TO DO: Please report how many lines in the records below contain "computer". Reply with the number alone.

───── DATA IN THIS EXERCISE ─────

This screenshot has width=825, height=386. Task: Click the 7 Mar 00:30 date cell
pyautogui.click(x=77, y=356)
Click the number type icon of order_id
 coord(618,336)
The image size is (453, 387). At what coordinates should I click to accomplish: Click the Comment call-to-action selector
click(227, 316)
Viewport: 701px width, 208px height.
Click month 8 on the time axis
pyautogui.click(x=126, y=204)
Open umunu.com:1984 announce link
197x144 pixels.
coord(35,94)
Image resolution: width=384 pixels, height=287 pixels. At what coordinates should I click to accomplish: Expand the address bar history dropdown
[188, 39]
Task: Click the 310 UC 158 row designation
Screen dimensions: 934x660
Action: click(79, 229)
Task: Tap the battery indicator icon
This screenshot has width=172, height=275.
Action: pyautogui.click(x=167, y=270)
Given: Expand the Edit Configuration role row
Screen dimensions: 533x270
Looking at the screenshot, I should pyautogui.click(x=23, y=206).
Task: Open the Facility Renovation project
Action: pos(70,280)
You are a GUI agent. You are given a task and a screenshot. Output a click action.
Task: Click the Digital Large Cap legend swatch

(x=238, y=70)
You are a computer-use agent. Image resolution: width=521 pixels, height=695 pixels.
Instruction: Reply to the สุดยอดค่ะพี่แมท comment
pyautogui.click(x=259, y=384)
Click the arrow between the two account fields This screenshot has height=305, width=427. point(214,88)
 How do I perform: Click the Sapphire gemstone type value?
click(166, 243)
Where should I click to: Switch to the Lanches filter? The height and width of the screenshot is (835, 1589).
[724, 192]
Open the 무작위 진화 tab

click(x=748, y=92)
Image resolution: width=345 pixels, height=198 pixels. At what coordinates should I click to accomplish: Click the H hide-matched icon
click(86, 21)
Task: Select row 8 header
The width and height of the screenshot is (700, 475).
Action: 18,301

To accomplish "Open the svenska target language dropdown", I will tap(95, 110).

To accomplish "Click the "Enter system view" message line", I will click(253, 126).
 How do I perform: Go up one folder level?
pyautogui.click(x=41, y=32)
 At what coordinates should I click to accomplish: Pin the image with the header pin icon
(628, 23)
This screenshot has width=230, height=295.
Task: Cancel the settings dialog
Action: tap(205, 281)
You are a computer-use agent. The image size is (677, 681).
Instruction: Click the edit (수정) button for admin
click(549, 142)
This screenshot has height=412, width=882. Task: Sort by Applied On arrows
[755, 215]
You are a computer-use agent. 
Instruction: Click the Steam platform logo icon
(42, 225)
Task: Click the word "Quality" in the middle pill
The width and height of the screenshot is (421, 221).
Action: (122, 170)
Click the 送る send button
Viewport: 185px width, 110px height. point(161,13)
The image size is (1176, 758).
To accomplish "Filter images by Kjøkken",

─────

YOUR SOLUTION: 3